I will continue to use the program Analytica, since it is my favorite modeling environment. Here is the free version. The R language is also a good alternative for real estate simulation, although less user friendly. (See this short and inexpensive book for a very nice introduction to R simulation.) You can play with the rental model here: Stochastic Rent Model 110817. However it is for expository purposes only, so no warranties are implied of any kind. That said, feel free to email me with any questions.

If you would like to alter the model’s assumptions, I have updated the user input and output nodes from the previous post and placed them in the modules named `User_Inputs`

and `Results`

. Just open these modules to change the assumptions and view the results. Below I have opened both of them, and placed them side by side so that you can see what they look like:

The road map for this post is the following: in the next section I will give an overview of the rent model and the additional variables added to the vacancy model from the last post. I will then provide a breakdown of the results for the rental income. Lastly I will walk through some of the code used to calculate the property rent over time.

## Rent Model Overview

Let’s begin by examining the influence diagram of the model to understand the dependencies on the variables of interest, `Rent`

and `Total_Rent`

:

The first thing to notice is the presence of two modules (the rounded rectangles with black borders) that each contain their own influence diagrams. The module `Vacancy`

is the model from the previous post. It is simply inserted into the present model, something Analytica makes very easy because of its support for modular programming. The nodes `In_Place_Lease_End_Month`

and `Lease_Month`

are both calculated in the Vacancy module, and discussed in the prior post. But to recap, `In_Place_Lease_End_Month`

identifies the month when the initial leases end, and `Lease_Month`

simulates the different possible future leases for each unit on the property. The values of `Lease_Month`

are the month numbers for each lease, so 0 means the lease is vacant, and 5 is the fifth month of a lease. I have made aliases, and placed them on this top level diagram to visually identify them as parent nodes for `Rent`

. Their titles are italicized to indicate that they are aliases (i.e. refer to a variable elsewhere). The originals are still in the Vacancy module.

The other module on the diagram, `Market_Dynamics`

, contains the variables simulating the evolution of the future market rent in the eponymously named variable, `Market_Rent`

. Since this is a simple example, `Market_Rent`

takes the rent from the previous year, but in the same month, and then adjusts it with an independent draw from a normal random variable. The normal distribution used here has an annual mean of 1 percent, and an annual standard deviation of 2 percent. To make this more concrete, below is the statistics result window view for `Market_Rent`

. The selected statistics displayed for unit 3 are the mean, the maximum, and the minimum over time.

During the first twelve months of the analysis period `Market_Rent`

is the current market rate as entered by the user, so that is why there is a constant horizontal line for that time period. The mean statistic increases in a step like fashion because the rent increases with a mean of 1 percent per calendar year. But as argued in the previous post, we care about the dispersion of our investment returns, so it is important to get a feel for the maximum and minimum rent values over the time period, conditional on our assumptions. As shown on the chart, even with a relatively small standard deviation of 2 percent per year, the minimum is below the rental rate at the time of acquisition, so the property is losing value in this downside scenario. The other units have similar values but adjusted for their particular current market rent at the time of acquisition.

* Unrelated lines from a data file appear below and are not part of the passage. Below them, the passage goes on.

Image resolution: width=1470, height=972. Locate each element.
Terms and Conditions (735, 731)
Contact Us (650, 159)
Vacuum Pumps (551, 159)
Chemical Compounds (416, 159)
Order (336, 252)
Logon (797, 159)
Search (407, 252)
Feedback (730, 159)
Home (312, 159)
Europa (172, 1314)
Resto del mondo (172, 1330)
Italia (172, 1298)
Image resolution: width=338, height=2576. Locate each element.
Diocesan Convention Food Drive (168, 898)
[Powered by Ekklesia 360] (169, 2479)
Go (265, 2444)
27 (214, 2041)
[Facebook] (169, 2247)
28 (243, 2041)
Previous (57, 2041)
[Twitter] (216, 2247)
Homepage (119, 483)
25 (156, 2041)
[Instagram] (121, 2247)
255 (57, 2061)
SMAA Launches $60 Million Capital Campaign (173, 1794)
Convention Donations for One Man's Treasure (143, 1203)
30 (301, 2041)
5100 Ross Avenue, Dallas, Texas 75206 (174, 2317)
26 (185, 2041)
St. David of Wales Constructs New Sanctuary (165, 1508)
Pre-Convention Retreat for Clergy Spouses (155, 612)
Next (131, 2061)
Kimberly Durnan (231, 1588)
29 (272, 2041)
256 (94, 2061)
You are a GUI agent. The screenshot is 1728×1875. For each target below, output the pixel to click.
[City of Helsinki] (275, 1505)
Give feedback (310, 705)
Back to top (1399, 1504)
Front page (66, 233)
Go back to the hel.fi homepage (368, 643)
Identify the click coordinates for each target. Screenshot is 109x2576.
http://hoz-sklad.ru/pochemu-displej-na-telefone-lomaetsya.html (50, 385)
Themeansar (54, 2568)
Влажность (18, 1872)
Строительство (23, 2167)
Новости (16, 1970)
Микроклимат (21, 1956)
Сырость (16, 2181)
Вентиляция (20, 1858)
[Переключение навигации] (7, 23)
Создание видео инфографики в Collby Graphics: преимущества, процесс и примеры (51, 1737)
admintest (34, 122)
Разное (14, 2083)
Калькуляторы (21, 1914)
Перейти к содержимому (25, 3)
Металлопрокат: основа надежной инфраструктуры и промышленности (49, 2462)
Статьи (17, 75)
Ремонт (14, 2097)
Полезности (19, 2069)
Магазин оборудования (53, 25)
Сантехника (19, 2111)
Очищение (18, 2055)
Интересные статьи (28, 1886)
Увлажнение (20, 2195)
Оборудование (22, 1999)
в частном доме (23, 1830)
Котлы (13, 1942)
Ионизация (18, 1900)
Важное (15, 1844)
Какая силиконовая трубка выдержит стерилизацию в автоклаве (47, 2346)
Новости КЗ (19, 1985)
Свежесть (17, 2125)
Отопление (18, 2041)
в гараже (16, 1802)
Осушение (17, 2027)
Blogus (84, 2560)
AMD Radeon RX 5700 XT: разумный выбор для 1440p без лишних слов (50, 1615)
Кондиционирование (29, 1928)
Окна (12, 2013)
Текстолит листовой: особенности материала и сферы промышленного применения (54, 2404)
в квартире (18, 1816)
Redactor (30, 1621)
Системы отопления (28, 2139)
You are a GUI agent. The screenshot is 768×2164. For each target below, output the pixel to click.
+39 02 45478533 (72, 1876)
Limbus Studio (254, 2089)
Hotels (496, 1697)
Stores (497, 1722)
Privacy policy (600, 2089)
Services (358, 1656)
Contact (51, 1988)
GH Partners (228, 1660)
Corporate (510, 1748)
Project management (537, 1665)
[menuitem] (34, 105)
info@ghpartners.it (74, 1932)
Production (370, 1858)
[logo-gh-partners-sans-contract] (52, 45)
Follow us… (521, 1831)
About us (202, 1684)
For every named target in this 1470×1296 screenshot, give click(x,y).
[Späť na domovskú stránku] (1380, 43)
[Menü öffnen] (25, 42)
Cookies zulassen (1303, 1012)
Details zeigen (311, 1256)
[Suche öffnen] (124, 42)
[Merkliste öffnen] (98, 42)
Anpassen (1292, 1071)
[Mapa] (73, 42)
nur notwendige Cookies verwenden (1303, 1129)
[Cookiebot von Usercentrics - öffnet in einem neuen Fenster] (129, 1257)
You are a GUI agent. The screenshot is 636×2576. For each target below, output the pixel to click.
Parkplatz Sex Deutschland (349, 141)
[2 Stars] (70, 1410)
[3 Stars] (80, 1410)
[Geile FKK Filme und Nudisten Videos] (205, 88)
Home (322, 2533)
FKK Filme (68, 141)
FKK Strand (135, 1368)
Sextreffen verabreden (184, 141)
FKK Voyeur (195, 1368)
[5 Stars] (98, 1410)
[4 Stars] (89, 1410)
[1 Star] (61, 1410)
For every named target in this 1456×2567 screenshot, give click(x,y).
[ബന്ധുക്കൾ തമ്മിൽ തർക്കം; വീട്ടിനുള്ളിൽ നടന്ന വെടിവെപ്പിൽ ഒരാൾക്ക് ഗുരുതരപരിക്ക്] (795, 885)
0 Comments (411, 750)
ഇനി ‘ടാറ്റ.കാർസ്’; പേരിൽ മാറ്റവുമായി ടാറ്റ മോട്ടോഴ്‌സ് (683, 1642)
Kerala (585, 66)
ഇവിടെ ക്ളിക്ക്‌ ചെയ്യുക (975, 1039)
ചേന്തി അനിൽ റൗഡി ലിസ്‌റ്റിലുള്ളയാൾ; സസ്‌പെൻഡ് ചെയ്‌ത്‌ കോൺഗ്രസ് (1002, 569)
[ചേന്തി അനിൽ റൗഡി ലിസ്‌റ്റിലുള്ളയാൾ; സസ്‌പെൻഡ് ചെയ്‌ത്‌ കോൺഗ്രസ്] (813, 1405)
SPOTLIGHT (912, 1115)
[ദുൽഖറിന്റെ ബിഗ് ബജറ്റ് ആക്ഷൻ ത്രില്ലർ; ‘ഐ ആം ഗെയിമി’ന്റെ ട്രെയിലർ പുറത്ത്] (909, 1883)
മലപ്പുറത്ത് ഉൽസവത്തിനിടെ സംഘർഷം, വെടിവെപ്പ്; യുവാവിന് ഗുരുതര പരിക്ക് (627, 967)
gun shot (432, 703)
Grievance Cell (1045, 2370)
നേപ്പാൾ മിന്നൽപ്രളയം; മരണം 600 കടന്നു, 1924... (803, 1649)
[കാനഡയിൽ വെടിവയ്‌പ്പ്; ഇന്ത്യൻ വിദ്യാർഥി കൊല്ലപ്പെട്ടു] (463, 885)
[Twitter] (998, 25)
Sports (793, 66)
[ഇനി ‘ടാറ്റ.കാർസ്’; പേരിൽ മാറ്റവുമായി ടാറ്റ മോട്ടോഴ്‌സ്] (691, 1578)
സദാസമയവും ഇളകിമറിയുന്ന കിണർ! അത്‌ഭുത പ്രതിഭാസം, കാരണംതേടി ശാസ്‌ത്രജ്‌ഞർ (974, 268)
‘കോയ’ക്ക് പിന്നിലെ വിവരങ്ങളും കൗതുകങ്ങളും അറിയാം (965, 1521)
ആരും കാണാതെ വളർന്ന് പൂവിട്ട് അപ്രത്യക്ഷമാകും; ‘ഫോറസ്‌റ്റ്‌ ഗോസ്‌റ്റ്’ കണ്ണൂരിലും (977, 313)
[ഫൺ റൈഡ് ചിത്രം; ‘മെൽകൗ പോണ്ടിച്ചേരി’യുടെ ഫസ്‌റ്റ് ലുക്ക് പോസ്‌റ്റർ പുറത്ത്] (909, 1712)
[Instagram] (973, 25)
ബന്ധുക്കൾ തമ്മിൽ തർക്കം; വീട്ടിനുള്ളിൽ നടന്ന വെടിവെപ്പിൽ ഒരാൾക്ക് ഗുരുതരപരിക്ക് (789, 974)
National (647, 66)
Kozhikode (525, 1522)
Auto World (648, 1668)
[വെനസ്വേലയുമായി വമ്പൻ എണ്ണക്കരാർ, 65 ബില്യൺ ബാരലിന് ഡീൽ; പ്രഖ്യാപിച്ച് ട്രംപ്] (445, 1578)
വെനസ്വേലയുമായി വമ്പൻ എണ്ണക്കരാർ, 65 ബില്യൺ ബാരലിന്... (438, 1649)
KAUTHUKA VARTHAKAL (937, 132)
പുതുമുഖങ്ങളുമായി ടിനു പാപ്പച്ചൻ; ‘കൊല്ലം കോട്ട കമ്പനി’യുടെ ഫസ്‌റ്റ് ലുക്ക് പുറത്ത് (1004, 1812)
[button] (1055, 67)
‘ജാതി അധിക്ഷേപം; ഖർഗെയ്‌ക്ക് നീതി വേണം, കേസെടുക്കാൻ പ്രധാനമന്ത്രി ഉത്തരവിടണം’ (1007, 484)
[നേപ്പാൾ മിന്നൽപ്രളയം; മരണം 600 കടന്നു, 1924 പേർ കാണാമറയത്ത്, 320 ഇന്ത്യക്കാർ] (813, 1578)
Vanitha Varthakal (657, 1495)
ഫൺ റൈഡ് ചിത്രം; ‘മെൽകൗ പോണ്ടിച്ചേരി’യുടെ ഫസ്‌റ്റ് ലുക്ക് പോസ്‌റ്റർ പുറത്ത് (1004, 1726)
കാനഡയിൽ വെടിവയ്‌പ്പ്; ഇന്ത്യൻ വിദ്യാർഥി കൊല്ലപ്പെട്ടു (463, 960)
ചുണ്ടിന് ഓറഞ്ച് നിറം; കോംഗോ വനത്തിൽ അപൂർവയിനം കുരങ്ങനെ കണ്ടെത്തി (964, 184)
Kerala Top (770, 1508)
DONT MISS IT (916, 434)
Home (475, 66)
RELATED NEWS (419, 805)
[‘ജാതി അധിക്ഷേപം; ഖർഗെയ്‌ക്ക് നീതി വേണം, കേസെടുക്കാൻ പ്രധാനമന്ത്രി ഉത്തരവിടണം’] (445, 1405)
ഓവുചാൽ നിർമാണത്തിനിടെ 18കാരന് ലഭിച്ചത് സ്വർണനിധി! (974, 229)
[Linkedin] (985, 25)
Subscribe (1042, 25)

This approach to forecasting market rent is admittedly stylized, despite it being very close to what often occurs in practice with respect to the average annual increase in rent. Performing a proper market analysis and incorporating uncertainty into that market analysis is a deep area that we can only dip our toes into at the moment. In reality an investor needs to fully understand the local submarket, and the investor should complete a comprehensive market analysis to properly forecast the expected supply and demand over the analysis period. But for this example, and to create some variance in the future market rent, I calculated it as above. Feel free to play with the mean and standard deviation assumptions, as they are on the User Input forms discussed above. For another approach to modeling rental dynamics see this post.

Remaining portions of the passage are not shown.